Riau

Kolaborasi PT. Karana Line dan KKP Dumai, Mahasiswa UNRI Diberi Akses Edukatif ke Kapal Tanker Asing

 

Dumai, Seputarriau.co  — Sebanyak 30 mahasiswa Fakultas Kedokteran Universitas Riau (UNRI) Pekanbaru yang sedang melakukan KKN berkunjung ke kapal tanker MT Global Apollon berbendera Panama yang tengah bersandar di Pelabuhan B Dumai. Kegiatan ini diinisiasi oleh Karantina Kesehatan Pelabuhan (KKP) Kelas I Dumai dan didukung penuh oleh PT. Karana Line Cabang Dumai sebagai agen pelayaran kapal.

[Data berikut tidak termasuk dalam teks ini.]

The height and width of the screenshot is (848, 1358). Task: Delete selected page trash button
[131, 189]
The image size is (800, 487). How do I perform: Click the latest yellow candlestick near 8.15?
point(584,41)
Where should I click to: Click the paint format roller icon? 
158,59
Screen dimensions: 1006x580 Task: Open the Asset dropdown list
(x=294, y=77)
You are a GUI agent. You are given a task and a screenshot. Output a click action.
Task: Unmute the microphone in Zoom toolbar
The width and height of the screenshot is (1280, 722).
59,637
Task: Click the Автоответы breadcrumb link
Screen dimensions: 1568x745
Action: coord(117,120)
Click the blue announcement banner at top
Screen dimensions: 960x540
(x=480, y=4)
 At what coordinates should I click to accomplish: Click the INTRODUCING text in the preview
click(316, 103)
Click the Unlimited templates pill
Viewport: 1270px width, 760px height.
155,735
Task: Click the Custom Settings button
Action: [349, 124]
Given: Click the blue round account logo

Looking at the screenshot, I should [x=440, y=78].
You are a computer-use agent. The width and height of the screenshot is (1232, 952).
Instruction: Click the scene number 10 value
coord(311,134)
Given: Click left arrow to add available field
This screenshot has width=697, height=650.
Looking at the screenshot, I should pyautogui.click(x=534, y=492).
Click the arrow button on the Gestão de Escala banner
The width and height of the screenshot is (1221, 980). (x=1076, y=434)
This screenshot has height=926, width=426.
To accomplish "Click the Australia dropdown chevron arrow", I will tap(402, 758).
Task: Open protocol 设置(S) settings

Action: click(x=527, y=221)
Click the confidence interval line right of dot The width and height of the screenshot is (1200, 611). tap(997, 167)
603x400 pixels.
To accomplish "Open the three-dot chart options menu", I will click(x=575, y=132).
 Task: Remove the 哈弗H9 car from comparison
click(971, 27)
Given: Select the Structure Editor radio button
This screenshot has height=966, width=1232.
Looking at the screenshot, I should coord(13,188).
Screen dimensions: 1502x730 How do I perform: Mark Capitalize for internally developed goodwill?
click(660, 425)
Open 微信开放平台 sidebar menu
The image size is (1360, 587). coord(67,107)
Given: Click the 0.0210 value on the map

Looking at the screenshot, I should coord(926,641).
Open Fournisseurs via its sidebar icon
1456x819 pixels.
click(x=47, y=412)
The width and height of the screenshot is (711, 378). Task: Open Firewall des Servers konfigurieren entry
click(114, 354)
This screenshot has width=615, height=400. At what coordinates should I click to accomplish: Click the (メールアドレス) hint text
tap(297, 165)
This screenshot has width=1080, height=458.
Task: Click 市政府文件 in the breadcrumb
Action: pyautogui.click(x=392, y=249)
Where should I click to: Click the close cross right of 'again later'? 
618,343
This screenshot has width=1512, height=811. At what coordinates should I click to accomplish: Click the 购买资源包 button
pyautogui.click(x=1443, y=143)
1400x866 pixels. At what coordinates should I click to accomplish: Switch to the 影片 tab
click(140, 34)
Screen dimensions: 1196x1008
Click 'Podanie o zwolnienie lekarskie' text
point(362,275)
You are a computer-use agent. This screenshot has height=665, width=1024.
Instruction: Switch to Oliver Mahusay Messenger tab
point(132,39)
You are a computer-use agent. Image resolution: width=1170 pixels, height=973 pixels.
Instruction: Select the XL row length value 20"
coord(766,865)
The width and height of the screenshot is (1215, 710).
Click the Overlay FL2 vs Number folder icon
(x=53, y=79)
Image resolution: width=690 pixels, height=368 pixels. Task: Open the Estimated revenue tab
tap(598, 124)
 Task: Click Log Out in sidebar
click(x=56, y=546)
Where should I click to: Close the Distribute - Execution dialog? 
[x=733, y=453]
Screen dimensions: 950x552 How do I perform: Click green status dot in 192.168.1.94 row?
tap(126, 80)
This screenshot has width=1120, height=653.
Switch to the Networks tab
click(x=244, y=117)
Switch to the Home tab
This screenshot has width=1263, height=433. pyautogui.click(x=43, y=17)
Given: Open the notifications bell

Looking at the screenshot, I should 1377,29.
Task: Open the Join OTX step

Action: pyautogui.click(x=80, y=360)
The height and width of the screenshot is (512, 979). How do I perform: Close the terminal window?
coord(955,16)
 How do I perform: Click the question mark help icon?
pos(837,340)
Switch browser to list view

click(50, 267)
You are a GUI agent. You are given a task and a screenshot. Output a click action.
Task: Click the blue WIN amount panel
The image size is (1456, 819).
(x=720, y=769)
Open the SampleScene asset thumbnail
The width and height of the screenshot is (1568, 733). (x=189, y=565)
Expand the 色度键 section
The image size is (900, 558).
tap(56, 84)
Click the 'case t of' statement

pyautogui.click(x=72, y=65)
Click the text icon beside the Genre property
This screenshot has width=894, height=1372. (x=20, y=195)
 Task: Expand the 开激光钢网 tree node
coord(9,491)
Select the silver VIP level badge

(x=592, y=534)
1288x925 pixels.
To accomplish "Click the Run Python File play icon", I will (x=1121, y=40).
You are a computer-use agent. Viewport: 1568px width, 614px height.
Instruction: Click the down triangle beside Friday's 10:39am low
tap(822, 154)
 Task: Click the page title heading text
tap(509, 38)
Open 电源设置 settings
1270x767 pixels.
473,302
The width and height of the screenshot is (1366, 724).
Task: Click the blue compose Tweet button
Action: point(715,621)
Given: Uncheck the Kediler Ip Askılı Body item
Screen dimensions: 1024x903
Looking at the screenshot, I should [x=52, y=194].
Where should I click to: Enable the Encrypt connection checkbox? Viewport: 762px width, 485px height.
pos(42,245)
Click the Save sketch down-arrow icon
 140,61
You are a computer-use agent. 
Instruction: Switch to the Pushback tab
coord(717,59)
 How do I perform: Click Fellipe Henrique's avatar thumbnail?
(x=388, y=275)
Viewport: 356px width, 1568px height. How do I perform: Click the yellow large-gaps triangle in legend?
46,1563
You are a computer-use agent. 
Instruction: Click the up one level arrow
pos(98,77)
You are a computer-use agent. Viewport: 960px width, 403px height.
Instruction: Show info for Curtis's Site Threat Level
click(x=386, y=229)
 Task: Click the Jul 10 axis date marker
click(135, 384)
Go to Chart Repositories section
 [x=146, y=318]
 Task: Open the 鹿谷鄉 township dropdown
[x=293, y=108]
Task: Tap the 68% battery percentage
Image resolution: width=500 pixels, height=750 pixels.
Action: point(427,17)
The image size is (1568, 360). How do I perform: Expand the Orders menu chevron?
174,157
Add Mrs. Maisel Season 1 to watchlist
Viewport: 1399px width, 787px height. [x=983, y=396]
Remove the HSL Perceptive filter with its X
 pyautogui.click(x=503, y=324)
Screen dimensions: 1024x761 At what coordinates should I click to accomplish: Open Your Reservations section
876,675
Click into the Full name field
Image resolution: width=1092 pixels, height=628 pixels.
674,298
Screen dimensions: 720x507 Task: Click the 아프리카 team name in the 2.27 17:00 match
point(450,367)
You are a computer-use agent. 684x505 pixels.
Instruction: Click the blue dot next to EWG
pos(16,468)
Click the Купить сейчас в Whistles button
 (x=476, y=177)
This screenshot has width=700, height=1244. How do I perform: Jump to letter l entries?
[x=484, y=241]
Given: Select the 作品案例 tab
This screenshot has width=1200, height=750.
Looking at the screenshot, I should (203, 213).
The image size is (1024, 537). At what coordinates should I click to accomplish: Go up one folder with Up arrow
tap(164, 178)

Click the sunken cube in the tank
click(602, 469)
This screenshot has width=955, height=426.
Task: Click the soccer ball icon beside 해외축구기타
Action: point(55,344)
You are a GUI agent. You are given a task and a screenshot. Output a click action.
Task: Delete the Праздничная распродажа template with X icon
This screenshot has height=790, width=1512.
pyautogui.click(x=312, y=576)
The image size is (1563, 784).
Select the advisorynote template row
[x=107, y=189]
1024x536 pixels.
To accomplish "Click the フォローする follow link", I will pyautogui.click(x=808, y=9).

Kunjungan dilaksanakan selama dua hari, dengan sistem pembagian menjadi dua kloter. Kloter pertama berisi 15 mahasiswa yang berkunjung pada hari pertama, sementara kloter kedua dilaksanakan pada hari berikutnya dengan jumlah peserta yang sama. Setiap kloter didampingi oleh tiga petugas dari KKP Kelas I Dumai untuk memastikan kelancaran serta aspek keamanan dan edukasi selama kegiatan berlangsung.

Para mahasiswa tampak antusias menjelajahi seluruh bagian kapal, mulai dari ruang kemudi, dek utama, hingga area mesin. Mereka juga mendapatkan penjelasan langsung dari kru kapal serta agen pelayaran mengenai sistem operasional dan prosedur karantina internasional.

Abdi Chandra, salah satu petugas KKP Kelas I Dumai, menjelaskan bahwa kegiatan ini bertujuan untuk memperkenalkan peran strategis karantina kesehatan pelabuhan sebagai lini terdepan dalam pencegahan wabah dan penyakit menular dari luar negeri.

“Penting bagi calon dokter untuk memahami sistem ini sejak dini, karena sebagian dari mereka nantinya bisa saja bertugas di pelabuhan atau wilayah perbatasan sebagai tenaga kesehatan,” tambah Dodi, petugas KKP lainnya.

MT Global Apollon merupakan kapal tanker yang secara rutin bersandar di pelabuhan Dumai. Kapal ini dioperasikan oleh perusahaan pelayaran Jepang, GMS Line Tokyo, dan membawa muatan produk turunan kelapa sawit (palm oil product) untuk diekspor ke China dan India. Dalam aktivitas pelabuhan, kapal ini diageni oleh PT. Karana Line Cabang Dumai.

Edoo Wijaya, Kepala Cabang PT. Karana Line Dumai, menyatakan dukungan penuhnya terhadap kegiatan edukatif lintas sektor ini. Ia berharap kolaborasi antara dunia pendidikan, institusi pemerintah, dan pelaku industri maritim terus diperkuat.

“Kami menyambut baik kegiatan seperti ini sebagai bentuk sinergi positif. Harapannya, ke depan akan tercipta hubungan kerja yang lebih erat antara instansi terkait dan perusahaan keagenan kapal, demi mendukung pelabuhan yang sehat dan profesional,” ujar Edoo Wijaya.

Kegiatan ini menjadi pengalaman langsung yang memperluas wawasan para mahasiswa kedokteran mengenai peran vital sektor kesehatan di wilayah pelabuhan internasional. Selain menambah pengetahuan, kunjungan ini juga membuka peluang kolaborasi antar-lembaga dalam peningkatan kapasitas SDM di bidang kesehatan maritim.